First of all understand that A* only works well for a limited set of problems. If you can't make a heuristic that gets close enough to the actually required time then Dijkstra's algorithm is often faster. On top of that it works with teleporters, speed boosters and anything else that breaks the standard assumptions of Euclidean geometry. And it is easier to implement.
The theoretical perfect solution to the problem is to use a search space that include velocity, and any other variable that is relevant to movement, so for a typical 2D platformer you would have a 4D search space consisting of position and velocity. Whether or not this is computationally feasible depend very much on the nature of the game.
If you use float precision it is pretty much impossible to make perfect pathfinding in any case, but if your physics system binds all values to a limited integer space it may be perfectly doable.

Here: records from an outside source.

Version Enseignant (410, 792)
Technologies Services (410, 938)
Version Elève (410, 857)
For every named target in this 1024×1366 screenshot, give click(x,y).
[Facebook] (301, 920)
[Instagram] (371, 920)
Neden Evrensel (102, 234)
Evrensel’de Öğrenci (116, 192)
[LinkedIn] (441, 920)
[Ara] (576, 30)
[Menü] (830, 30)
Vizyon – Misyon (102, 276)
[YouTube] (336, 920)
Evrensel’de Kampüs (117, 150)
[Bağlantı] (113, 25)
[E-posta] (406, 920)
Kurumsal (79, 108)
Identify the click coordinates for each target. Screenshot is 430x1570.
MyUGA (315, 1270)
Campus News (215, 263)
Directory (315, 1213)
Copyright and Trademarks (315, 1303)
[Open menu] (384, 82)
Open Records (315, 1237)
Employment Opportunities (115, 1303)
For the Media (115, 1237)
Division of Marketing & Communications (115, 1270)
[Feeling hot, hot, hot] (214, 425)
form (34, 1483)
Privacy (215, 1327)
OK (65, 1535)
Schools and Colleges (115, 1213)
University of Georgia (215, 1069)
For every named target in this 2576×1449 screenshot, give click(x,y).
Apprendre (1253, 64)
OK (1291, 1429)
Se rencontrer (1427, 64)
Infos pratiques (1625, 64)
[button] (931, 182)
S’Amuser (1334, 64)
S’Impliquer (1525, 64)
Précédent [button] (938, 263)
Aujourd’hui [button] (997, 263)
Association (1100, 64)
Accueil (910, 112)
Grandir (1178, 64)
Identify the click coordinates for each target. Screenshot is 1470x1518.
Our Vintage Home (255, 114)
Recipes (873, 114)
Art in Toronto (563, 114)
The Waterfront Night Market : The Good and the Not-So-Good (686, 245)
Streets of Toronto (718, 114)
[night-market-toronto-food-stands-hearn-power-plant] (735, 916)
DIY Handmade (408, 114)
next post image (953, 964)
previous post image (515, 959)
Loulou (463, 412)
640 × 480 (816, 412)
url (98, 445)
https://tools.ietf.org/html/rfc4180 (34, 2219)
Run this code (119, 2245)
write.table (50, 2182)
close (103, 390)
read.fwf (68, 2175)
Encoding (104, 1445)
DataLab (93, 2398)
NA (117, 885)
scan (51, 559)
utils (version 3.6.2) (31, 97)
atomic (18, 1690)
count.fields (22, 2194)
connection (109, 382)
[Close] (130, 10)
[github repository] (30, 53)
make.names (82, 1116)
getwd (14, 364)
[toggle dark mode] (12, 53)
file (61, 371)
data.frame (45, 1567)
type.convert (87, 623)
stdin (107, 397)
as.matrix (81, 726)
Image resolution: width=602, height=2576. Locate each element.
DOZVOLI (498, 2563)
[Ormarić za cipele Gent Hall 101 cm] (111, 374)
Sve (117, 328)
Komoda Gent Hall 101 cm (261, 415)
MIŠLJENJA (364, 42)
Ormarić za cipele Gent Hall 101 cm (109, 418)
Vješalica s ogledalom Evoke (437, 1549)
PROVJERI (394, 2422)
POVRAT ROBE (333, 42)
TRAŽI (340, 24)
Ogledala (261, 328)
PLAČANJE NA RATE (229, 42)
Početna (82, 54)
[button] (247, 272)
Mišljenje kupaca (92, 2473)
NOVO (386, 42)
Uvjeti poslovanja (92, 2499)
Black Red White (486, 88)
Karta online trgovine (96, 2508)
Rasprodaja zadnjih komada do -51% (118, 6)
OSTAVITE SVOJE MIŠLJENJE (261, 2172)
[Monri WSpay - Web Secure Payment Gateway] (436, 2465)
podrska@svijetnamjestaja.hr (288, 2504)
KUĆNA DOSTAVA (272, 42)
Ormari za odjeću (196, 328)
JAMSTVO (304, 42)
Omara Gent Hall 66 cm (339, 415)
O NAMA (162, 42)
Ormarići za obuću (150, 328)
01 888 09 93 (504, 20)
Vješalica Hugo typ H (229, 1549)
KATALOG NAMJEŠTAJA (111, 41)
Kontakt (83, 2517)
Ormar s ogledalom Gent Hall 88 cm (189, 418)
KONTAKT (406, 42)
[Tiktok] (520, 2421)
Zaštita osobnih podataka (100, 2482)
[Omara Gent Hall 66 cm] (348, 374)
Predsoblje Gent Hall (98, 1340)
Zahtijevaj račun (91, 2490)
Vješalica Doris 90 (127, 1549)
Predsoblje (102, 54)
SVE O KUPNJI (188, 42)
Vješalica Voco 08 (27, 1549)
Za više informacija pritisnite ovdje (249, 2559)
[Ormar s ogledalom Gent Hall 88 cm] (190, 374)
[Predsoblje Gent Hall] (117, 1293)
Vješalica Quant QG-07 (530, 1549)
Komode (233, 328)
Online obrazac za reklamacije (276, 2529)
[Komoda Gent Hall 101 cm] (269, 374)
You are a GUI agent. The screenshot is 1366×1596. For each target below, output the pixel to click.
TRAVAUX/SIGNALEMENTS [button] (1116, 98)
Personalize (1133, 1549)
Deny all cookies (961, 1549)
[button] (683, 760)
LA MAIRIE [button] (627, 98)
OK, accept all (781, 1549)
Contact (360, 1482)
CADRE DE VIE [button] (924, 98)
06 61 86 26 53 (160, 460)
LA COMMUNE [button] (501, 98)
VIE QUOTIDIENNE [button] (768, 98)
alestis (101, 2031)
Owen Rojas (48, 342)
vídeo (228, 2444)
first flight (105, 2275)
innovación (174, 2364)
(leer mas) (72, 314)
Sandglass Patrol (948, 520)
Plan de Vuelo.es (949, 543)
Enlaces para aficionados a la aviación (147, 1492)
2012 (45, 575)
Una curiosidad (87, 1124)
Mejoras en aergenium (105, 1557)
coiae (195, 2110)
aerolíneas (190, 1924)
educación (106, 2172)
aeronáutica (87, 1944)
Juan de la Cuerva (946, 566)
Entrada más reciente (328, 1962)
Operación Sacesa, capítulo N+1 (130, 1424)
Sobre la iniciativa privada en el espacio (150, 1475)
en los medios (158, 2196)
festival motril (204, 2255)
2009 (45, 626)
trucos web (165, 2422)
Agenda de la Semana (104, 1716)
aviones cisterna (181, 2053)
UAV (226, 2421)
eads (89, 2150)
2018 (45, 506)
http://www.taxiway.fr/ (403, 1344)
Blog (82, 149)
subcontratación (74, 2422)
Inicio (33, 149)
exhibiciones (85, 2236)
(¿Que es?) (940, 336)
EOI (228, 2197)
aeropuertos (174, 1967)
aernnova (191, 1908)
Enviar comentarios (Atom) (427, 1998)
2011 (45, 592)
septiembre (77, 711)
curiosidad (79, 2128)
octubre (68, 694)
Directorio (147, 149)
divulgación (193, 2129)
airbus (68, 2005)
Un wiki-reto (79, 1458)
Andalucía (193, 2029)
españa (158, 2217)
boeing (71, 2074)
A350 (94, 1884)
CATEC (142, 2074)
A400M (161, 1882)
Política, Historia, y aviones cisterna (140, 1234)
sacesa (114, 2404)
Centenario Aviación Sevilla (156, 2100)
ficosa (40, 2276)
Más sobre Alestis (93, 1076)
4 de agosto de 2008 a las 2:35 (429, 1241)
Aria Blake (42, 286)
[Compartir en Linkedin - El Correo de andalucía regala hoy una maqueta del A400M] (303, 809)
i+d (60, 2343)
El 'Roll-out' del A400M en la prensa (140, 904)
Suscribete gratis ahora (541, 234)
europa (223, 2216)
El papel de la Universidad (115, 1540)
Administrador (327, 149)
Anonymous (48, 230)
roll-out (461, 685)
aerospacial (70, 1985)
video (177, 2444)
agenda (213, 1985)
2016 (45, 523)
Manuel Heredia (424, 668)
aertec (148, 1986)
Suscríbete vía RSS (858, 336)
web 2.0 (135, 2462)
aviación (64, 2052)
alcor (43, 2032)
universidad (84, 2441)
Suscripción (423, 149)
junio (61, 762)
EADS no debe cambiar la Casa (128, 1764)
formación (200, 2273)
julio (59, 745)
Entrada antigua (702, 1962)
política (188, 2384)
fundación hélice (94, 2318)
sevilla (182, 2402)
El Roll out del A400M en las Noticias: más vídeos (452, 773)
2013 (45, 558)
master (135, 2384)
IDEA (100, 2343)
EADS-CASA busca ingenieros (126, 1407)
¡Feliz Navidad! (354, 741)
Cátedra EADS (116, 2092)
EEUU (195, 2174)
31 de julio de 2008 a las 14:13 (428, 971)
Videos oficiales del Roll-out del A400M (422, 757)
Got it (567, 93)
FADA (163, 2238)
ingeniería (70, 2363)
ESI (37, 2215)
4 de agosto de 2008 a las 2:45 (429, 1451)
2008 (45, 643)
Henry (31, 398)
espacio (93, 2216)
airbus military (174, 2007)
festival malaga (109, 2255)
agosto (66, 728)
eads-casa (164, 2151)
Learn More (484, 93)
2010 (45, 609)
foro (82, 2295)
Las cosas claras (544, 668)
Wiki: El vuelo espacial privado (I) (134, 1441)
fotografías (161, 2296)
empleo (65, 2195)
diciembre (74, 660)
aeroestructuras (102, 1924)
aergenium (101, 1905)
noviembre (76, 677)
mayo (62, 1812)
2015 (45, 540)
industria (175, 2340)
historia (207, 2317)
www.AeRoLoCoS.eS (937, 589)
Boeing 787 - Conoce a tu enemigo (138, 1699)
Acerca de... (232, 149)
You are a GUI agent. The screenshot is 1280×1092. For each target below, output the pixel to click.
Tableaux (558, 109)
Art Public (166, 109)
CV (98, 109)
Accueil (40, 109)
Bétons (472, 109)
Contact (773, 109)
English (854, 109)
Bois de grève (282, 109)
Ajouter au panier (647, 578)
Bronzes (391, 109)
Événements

If the complete search for any reason is too much you may want to artificially limit the search space, this could for instance be through any combination of the following:
- Do not allow slowing down while running. (Though you must provide some means for the character to turn around before and after jumps.)
- Do only allow jumping at specific points. (Edge of platform and X distance before the end of other reachable platforms seems suitable.)
- Limit the air control to only change simulated input every X physics frames.
- Implement "buggy A*", that is favour branches that are physically closer to the target even though you cannot guarantee that they will be faster if they are chosen.
- Converge paths that are almost at the same spot in search space, if two routes lead to running in the same direction on the same platform you should terminate the slowest of the two search branches.
Depending on the context the result of these implementations may be satisfactory.
This whole answer assumes a fixed physics rate, combining variable physics rate and predictive AI is a world of trouble.